The other day a conversation on here veered towards the labor theory of value*. That made me think of a really great video that Don Boudreaux recently made about subjective value. One of the brilliant things about Don's video is that he was able to cut straight through the issue by essentially doing what econometricians do in his example: holding objective or labor value constant and looking at how value varied with subjective preferences. He had two t-shirts that he made with the same iron-on technology, the same amount of time, the same effort, etc. One had an iron-on image of Che Guevara and one with an image of Milton Friedman. He was easily able to explain from there that the costs of the Che t-shirt were the same as the Friedman t-shirt.
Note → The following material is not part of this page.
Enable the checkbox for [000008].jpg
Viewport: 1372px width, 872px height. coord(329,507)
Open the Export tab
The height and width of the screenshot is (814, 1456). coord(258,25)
The difference in prices (everyone - particularly market skeptics - know Che t-shirts sell well!) could clearly be attributed to subjective value in this case.
In thinking about actual objective value theorists, though, I began to wonder if we should cut them some slack. What occured to me was that the genius of Don's example was entirely derived from modern product differentiation. In the early 19th century you didn't really have iron-on t-shirts. You had much less variety and product differentiation in general than you do today, so I imagine it would be hard to do a thought-experiment holding costs constant. One of the greatest sources of poverty before the industrial revolution was precisely the lack of variety, choice, and diversity. One could say that precisely because the market responds to subjective values we have more examples to draw on today of the impact of subjective value theory than we did in less prosperous times.
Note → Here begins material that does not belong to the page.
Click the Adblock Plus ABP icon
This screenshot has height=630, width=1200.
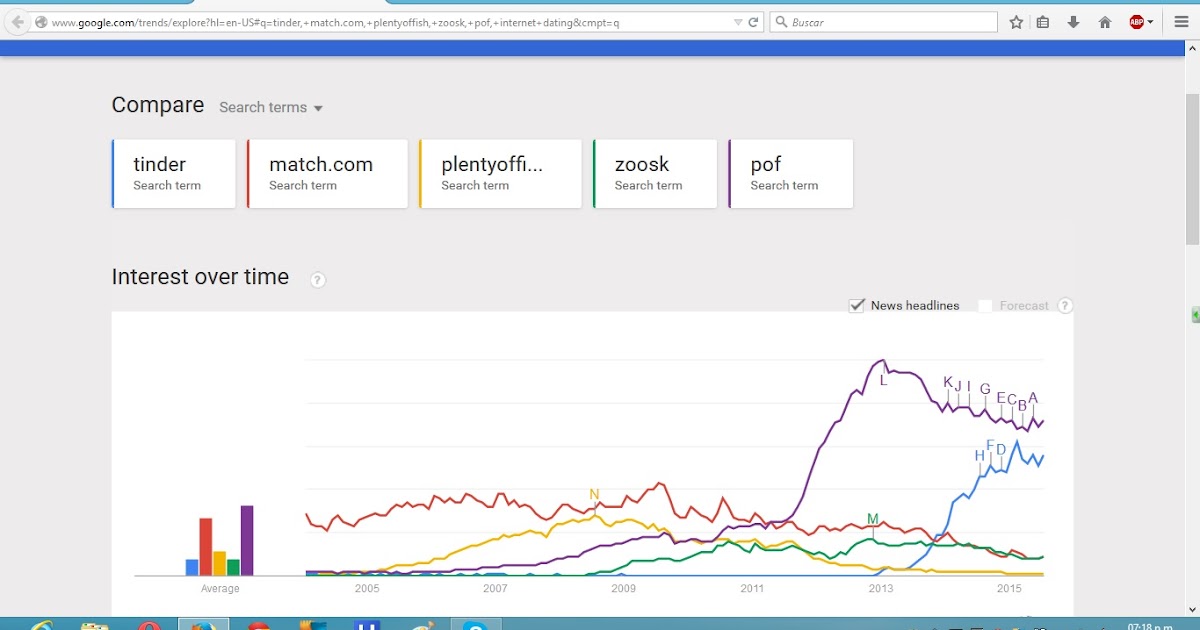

One of the lessons of this, of course, is that product differentiation is in and of itself a product of the market and an important element of progress. Edward Chamberlin, the American developer of monopolistic competition theory (it was simultaneously discovered by Joan Robinson in the UK) acknowledged the importance of product differentiation for value theory in the sub-title to his book: "The Theory of Monopolistic Competition: A Reorientation of the Theory of Value".**
*There's still an open invitation to Mattheus to explain what he meant when he said that Keynes had a labor theory of value - we all were confused by that and Mattheus didn't seem interested in backing it up - I don't know if that means he's conceded or not.
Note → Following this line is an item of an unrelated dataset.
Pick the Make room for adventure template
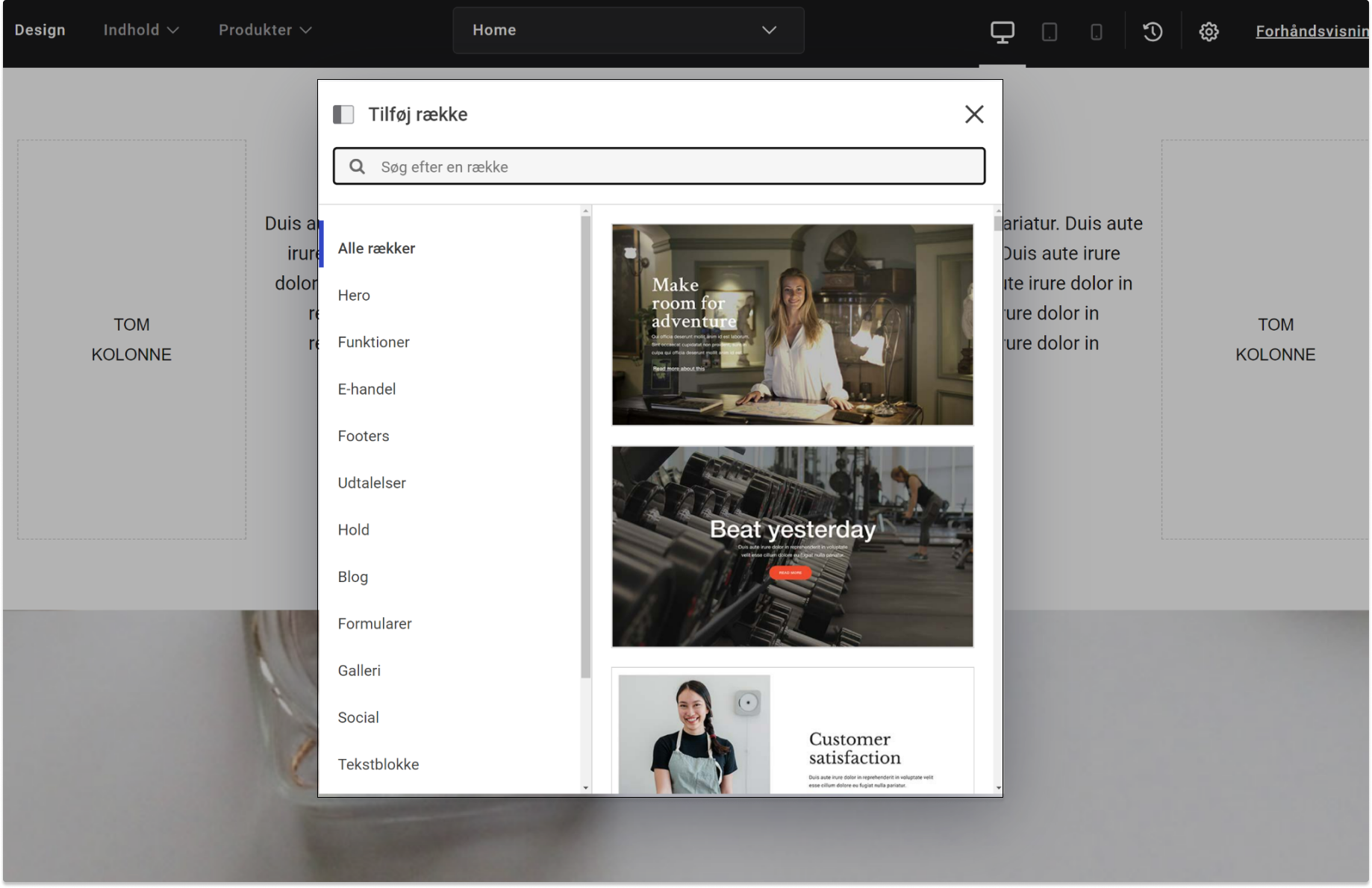Screen dimensions: 1372x888 (x=792, y=325)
**People have also made a lot of the differences between Robinson and Chamberlin on this question: Chamberlin saw product differentiation as welfare-enhancing. I agree, but I think people are often too hard on Robinson in this case. Yes, product differentiation is welfare-enhancing, and yes we would rather have differentiated products and choice rather than homogenous products, but that doesn't seem like any reason to deny the market power or excess capacity issues that also come out as results of monopolistic competition. As is often the case in intellectual history, some people have built up Robinson and Chamberlin as being deep, opposing thinkers. I think this is silly - economics is not a morality play.